Importing web data using JMP "Internet Open"

roxyais

Community Trekker

Joined:

May 20, 2012

I am attempting to (legally) import sports data from a website (e.g. results from the 2012 Paralympics in London). The public site submits queries to the IPC database, and returns a page in HTML with numerous tables, depending on the combination of: Competition (London Paralympics); Sport (Athletics); Gender (F); Event (100m); AWD Class (F37); which includes a separate table for each stage of the competition (Heats/Semi-finals/Finals) and heat number. There are about 20 AWD classes per event, and usually < 20 Tables per page, depending on the popularity of the event. To partially automate this in JMP, I have a script of about 360  (=20x 18) "Open" statements of the form:

Open(
"http://www.paralympic.org/ipc_results/results.php?competition=2004PG&gender=m&sport=athletics&discip...",
HTML Table (3)
);

for the Male 100m F11 (blind) group (the third table on the page). I then concatenate the tables produced by repeating this for all events. My problem is that although this process works OK for script that allows for 20 tables per class (concatenating 20 of the above statements); when I attempt to include all 18 events (360=20 x 18), execution halts without error after the first event (eg 100m) and does not produce output for the next event (200m). Is this because there are only 12 tables in this event/class combination (I don't think so), or some other problems? (I am using a 4 core, 64 bit pc with 16Gb of RAM, running WinXP ).

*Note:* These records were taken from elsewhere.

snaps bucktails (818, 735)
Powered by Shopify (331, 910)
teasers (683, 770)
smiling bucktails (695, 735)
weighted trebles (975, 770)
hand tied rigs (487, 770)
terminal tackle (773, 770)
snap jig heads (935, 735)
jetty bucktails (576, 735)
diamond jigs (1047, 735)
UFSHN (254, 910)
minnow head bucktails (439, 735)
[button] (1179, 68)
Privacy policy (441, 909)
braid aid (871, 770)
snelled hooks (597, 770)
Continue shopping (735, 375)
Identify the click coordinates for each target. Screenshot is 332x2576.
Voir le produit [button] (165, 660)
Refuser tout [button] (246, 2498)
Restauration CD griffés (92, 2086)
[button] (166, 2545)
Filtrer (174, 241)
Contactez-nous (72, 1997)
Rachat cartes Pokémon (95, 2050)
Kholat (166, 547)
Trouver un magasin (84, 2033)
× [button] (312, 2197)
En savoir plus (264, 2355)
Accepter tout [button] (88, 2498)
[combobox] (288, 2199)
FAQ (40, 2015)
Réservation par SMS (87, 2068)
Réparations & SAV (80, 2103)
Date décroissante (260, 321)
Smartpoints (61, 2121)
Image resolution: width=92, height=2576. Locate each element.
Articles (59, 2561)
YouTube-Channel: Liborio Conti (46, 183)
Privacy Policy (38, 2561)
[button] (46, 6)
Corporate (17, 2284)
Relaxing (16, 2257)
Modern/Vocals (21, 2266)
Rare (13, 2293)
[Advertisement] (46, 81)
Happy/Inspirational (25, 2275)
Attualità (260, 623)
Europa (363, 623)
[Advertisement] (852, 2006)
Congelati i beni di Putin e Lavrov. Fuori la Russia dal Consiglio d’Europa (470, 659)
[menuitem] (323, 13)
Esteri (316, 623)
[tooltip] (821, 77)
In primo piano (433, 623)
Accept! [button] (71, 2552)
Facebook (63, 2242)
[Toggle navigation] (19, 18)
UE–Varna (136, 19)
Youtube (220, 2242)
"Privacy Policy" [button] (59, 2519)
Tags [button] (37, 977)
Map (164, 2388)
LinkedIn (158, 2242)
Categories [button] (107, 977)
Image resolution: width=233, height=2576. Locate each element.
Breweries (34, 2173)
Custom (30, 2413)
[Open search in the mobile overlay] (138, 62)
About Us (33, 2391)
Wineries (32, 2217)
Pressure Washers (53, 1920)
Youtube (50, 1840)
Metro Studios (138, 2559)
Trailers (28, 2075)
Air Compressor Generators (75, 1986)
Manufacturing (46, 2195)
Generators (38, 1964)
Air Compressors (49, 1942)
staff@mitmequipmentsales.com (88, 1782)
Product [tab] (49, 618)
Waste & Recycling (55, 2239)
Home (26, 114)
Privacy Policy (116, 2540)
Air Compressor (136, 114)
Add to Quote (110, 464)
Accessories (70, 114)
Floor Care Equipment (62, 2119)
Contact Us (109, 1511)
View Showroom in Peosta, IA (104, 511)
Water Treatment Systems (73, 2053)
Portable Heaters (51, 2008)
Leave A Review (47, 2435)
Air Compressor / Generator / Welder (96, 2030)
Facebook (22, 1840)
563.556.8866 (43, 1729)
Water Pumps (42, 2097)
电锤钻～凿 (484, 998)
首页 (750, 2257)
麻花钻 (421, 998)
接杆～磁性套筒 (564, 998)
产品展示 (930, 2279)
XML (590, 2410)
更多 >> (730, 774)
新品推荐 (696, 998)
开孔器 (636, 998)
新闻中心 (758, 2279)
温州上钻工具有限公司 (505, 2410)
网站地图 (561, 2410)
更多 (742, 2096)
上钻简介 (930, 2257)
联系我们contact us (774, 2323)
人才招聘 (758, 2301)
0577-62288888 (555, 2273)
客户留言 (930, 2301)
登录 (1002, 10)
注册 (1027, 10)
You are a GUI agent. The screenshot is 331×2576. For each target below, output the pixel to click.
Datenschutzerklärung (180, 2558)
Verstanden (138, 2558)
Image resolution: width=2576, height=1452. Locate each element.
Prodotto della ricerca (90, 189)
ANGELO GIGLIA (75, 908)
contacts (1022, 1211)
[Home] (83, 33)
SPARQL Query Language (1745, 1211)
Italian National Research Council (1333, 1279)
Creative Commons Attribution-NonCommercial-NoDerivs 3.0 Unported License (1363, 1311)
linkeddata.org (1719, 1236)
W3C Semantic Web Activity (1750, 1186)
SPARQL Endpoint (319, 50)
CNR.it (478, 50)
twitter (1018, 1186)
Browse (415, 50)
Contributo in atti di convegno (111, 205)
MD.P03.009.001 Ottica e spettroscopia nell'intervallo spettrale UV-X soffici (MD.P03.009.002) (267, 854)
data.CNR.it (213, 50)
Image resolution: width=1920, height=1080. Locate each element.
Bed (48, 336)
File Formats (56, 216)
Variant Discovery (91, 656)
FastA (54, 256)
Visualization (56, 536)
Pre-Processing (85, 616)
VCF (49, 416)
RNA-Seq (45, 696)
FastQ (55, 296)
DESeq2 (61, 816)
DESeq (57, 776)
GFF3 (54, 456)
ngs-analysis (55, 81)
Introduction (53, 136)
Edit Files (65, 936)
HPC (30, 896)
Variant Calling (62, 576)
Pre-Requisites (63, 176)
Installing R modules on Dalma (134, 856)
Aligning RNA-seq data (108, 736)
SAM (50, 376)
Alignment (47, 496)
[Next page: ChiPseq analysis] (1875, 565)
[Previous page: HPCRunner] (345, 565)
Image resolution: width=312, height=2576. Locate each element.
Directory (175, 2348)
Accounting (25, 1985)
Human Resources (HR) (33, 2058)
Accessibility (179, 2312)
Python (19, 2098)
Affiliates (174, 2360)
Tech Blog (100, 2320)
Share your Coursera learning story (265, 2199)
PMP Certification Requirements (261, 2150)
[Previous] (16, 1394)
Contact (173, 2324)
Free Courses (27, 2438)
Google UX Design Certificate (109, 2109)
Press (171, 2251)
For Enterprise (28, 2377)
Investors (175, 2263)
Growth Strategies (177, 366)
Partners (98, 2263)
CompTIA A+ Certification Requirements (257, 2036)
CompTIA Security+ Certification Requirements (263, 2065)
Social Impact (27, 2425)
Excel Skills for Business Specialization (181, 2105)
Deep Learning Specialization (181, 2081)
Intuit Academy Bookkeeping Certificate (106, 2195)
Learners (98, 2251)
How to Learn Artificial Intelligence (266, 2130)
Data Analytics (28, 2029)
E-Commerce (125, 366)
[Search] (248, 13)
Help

     I would appreciate advice from anyone out there who has experience using the "Internet Open" choice on the Web.

1 REPLY
ms

Super User

Joined:

Jun 23, 2011

I am not sure why it breaks, but it may be because increasingly slow network connection when numbers of requests are large. Or that a request fails for another reason.

Are you concatenating all tables at once or one at a time (and then close the source table)? The latter approach demands less from your computer.

The code below seems to work, even if the event list is expanded far beyond the two events in the example (I use JMP 10 for Mac and have a pretty fast network connection). I used Try() to avoid a stop in case there are fewer than 20 tables per page.

dt = New Table( "All results", New Column( "Source table", Character ) );

event_list = {"100", "400"}; // Only two events in this example

For( i = 1, i <= N Items( event_list ), i++,

  Try( // Escape loop if there are no more table for this event

  For( j = 1, j <= 20, j++,

  //Try( Close( dt1, no save ) ); // Close previous subtable (if any)

  dt1 = Open(

  "http://www.paralympic.org/ipc_results/results.php?competition=2004PG&gender=m&sport=athletics&discip..."

   || event_list[i] || "%20m&eclass=T11",

  HTML Table( j )

  );

  Wait( 0 ); // Give JMP a chance to complete download, increase the argument if network is slow

  dt1 << set name( event_list[i] || "_table" || Char( j ) );

  col = dt1 << New Column( "Source table", character );

  For Each Row( dt1:col = (dt1 << get name) );

  dt << concatenate( dt1, Append to first table( 1 ) );

  Close( dt1, no save ); // Close subtable

  )

  )

);